History of Mobile Phones:
Although mobile phones have taken over our current society, they have been around for several decades in some form or another. This history of mobile phones chronicles the development of handheld radio telephone technology from two-way radios in vehicles to handheld cellular phones. In the beginning, two-way radios (known as mobile rigs) were used in vehicles such as taxicabs, police cruisers, ambulances, and the like, but were not mobile phones because they were not normally connected to the telephone network.
EARLY YEARS: Douglas H. Ring and W. Rae Young, Bell Labs engineers, proposed hexagonal cells for mobile phones in December 1947. Philip T. Porter, also of Bell Labs, proposed that the cell towers be at the corners of the hexagons rather than the centers and have directional antennas that would transmit/receive in 3 directions into 3 adjacent hexagon cells.The technology did not exist then and the frequencies had not yet been allocated. When Richard H. Frenkiel and Joel S. Engel of Bell Labs developed the electronics cellular technology was undeveloped till the 1960s.
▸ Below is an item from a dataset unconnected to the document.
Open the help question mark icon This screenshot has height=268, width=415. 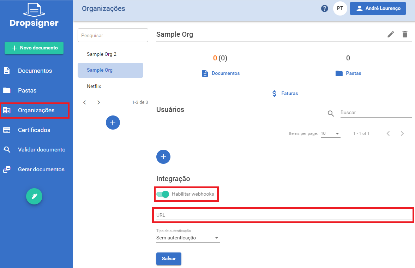324,8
Radio telephony was first used on the first-class passenger trains between Berlin and Hamburg in Europe in 1926. At the same time, radio telephony was introduced on passenger airplanes for air traffic security. Later radio telephony was introduced on a large scale in German tanks during the Second World War.
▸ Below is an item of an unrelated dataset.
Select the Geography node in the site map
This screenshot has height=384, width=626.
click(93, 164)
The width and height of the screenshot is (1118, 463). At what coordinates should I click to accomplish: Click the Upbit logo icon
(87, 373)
Recognizable mobile phones with direct dialing have existed at least since the 1950s.
The first automatic mobile phone system, called MTA (Mobile Telephone system A), was developed by Ericsson and was released in sweden commercially in the mid of 1950s. The upgrade version MTB was introduced in 1965 and used DTMF signaling. It had 150 customers in the beginning and 600.
In 1957, the young radio engineer Leonid Kupriyanovich in Moscow, Russia, made the experimental model of wearable automatic mobile phone ("radiophone"), called him as LK-1, with base station. LK-1 has 3 kg weight, 20-30 km operating distance. In 1958, Kupriyanovich made the new experimental "pocket" model of mobile phone. This phone has 0,5 kg weight. To serve more customers, Kupriyanovich proposed the device, named him as correllator. ("Nauka i zhizn", 10, 1958, p.66, "Technika-molodezhi", 2, 1959, 18-19)
In 1958 USSR also started the developing of "Altay" national civil mobile phone service for cars, based on Soviet MRT-1327 standard. The main developers of Altay system were VNIIS (Voronezh Science Research Institute of Communications)and GSPI (State Specialized Project Institute). In 1963 this service started in Moscow and in 1970 Altay service used in USSR for 30 cities. Last upgraded versions of Altay system still in use in some places of Russia as trunking system.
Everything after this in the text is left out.